Auch wenn das Wasser durch den Kreislauf fließt, irgendwann wird es gefrieren.


----------



## SGLog (7. Februar 2010)

Das mit dem, Gefrieren werde ich mit Autofrostschutz hinbekommen 

Das ne Wakü nicht die Lösung aller Probleme ist ist mir bewusst aber son Boxed der Schaft echt nichts. Und wie gesagt wenn Wakü dann Richtig:

- Teure Wakü, nur Richtige Marken Ware
- Mit Eis und Minus Graden
- XXX OC

Das mit 24/7 der Rechner soll nicht 24 Stunden am Tag an sein aber seine 2-4 Stunden in der Wochen und 8-10 Stunden am WE da kann man das Eis ja Manuel Nachfüllen. Dadran würde es nicht scheitern.


----------



## mihapiha (7. Februar 2010)

Warum dann überhaupt eine Wakü und nicht eine Kokü?

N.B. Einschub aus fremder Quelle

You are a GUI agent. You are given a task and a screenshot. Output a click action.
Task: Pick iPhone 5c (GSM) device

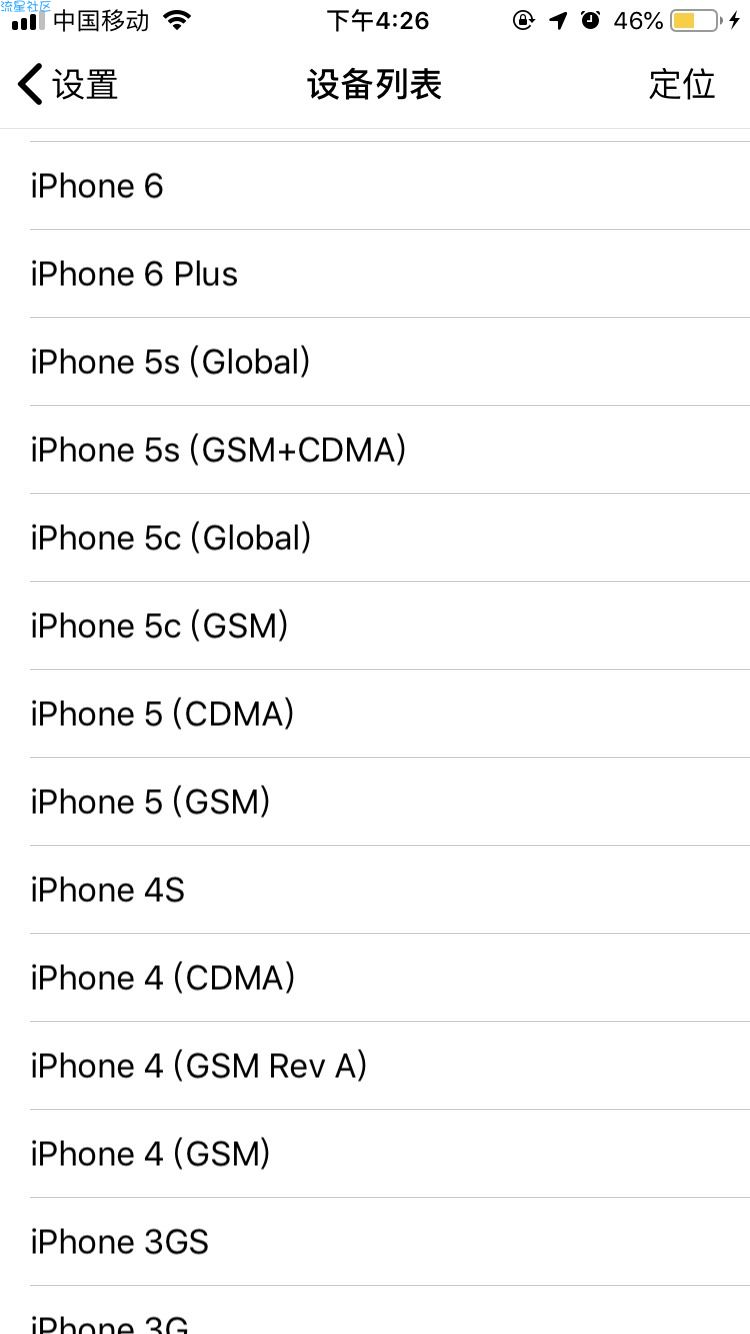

Mit SS-Kühlung wäre deine CPU in den von dir gewünschten Minusgraden 24/7.

Wenn es eine Wakü sein muss, dann nimm eine Starke Pumpe und einen Chiller, und die Sache hat sich dann auch erledigt...


----------



## Xylezz (7. Februar 2010)

Wenn du genug Geld hast kauf dir n Chiller (wenn du unbedingt subzero Temperaturen willst)
Wenn du ne ordentliche WaKü willst und keine Radiatoren in Eis tunken mach n Thread im Beratungsforum auf und ich berate dich gerne....aber lass das mitm Eis bleiben


----------



## SGLog (7. Februar 2010)

*Hmm auf ne Kokü wollte ich nicht gehen. Dann werde ich bei der wakü bleiben.*

Anhand der vielen verneinungen und abratungen denke ich mal ist das beste die Wakü einfach so im ~+5°C zu betreiben. Termometer Rein in die Wakü und so das ist ja, kein ding das bekomm ich hin.

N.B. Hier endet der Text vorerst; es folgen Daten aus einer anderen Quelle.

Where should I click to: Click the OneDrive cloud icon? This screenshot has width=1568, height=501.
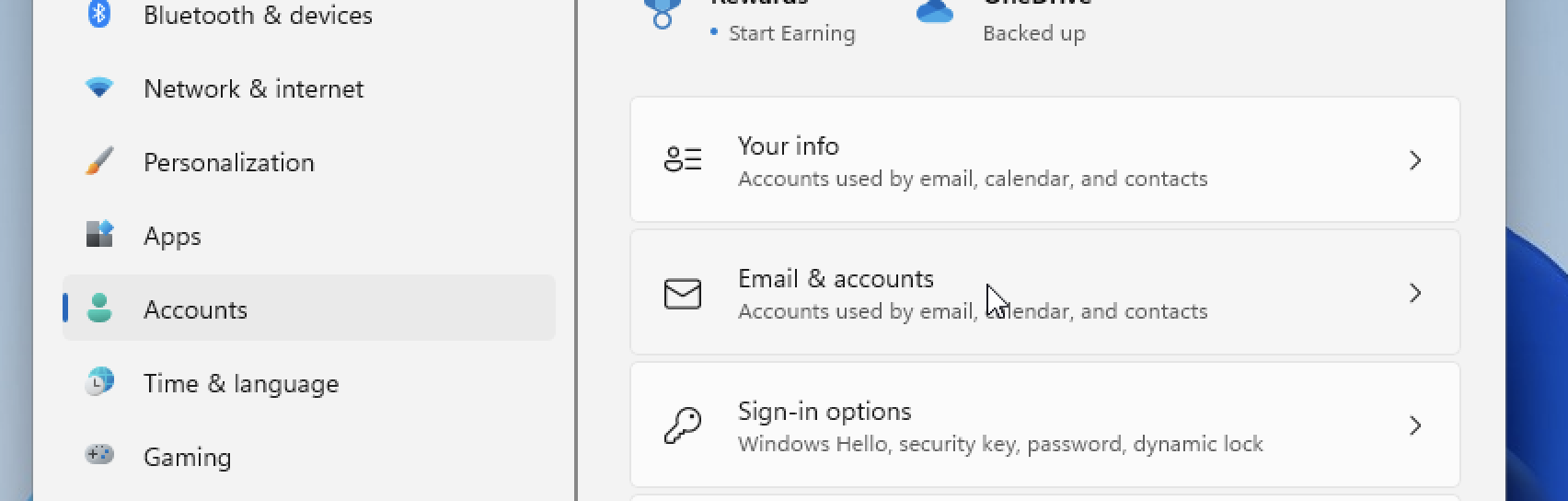click(x=935, y=11)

*Danke an alle die sich in diesem Thread beteiligt haben.*
Hab ich wieder was gelernt


----------



## Patrickclouds (8. Februar 2010)

wenn du dein system "sicher" betrieben willst sollest du deine wasserkühlung durch einen chiller unterstützen. dort kannst du die temperatur so einstellen, dass sich kein kondenswasser bildet. zb. bei 18°C wassertemperatur.

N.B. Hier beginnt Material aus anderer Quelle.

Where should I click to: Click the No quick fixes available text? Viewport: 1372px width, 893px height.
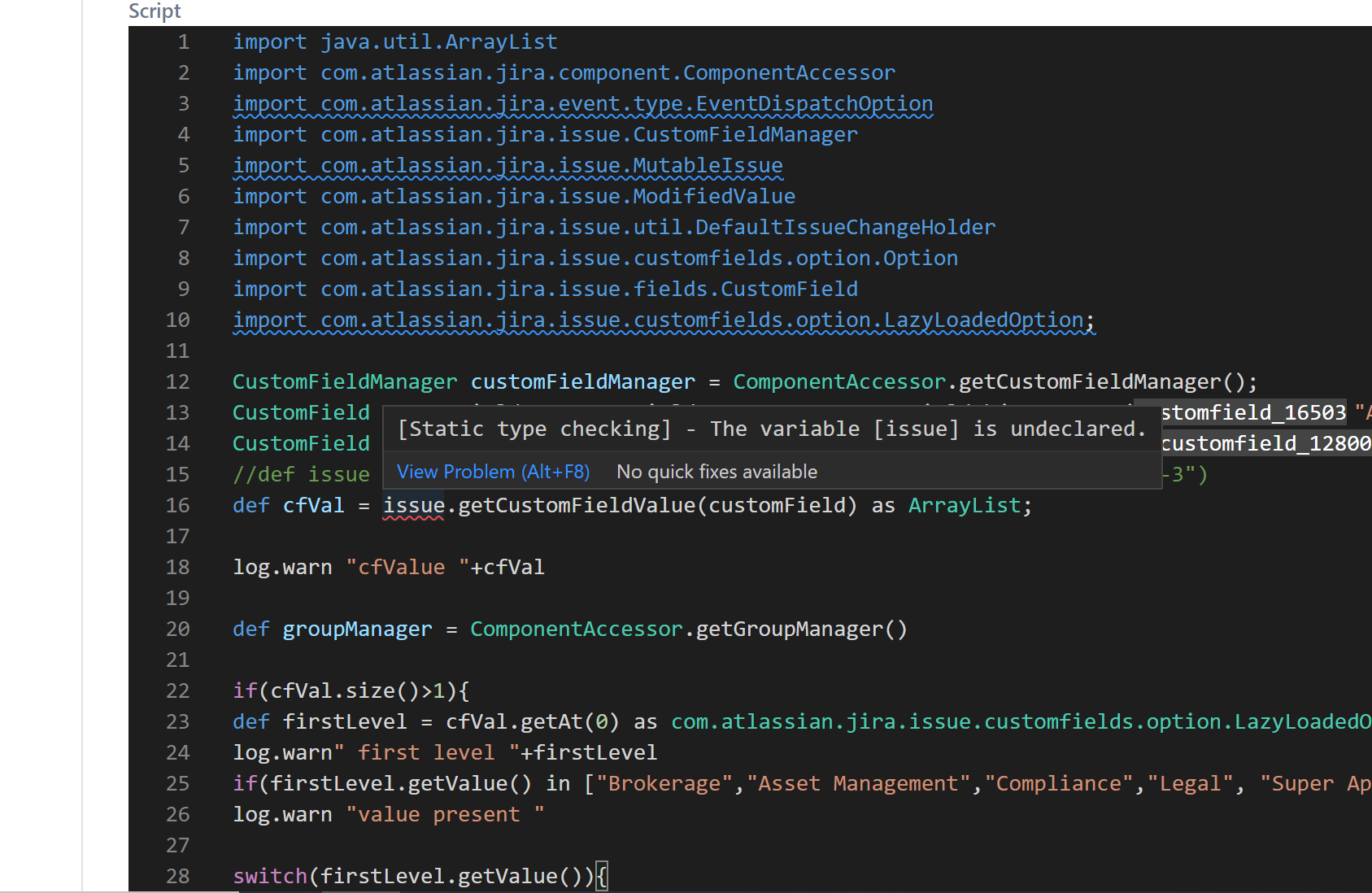pyautogui.click(x=716, y=472)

das hier wäre so ein chiller 

sobald du zu kalt wirst, bildet sich je nach luftfeuchte kondenswasser. dann müsstest du die zu kühlende hardware gegen kondenswasserbildung isolieren. 

je nach betriebspunkt des chillers sollte man auch ein wasser-frostschutzgemisch verwenden


----------



## Pixelplanet (8. Februar 2010)

steck das geld doch lieber in neue hardware

hast du mehr von als ne wakü zum übertakten zu holen weil sich ein 6000+ sowieso nicht wirkjlich gut übertakten lässt


----------



## GODE (13. Februar 2010)

Wie sieht das eigentlich mit "WD40" aus? Das ist ja ein Öl, das Wasser verdrängt. Was wenn man alle Komponenten mit einem Nebel WD40 bedeckt?


----------



## kc1992 (13. Februar 2010)

Warum holst du dir nicht einfach nen IFX-14 oder Megahalems und baust 4x 120mm Lüfter ran und tust dir jeden Tag ne Eispackung vor die Lüfterschlitze deines Gehäuses, dann hast es auch kühl und sparst ca 300 Euro..
Glaub mir du wirst deine gewünschten Ergebnisse mit der Wakü nicht erreichen.
Investier dein Geld was du für die Wakü rauswerfen willst lieber in nen Phenom II 955 Black Edition und lass den mitm Scythe Mugen oder so auf 4GHz laufen, da wirste glücklicher mit..


----------



## Autokiller677 (13. Februar 2010)

Statt die ganze Zeit mit eis zu hantieren, würde ich auch zu einem Chiller greifen: Aquatuning - Der Wasserkühlung Vollsortimenter - Durchlaufkühler
Da findest du eine Auswahl. Einfach knapp unter Raumtemp einstellen und dann geht das. 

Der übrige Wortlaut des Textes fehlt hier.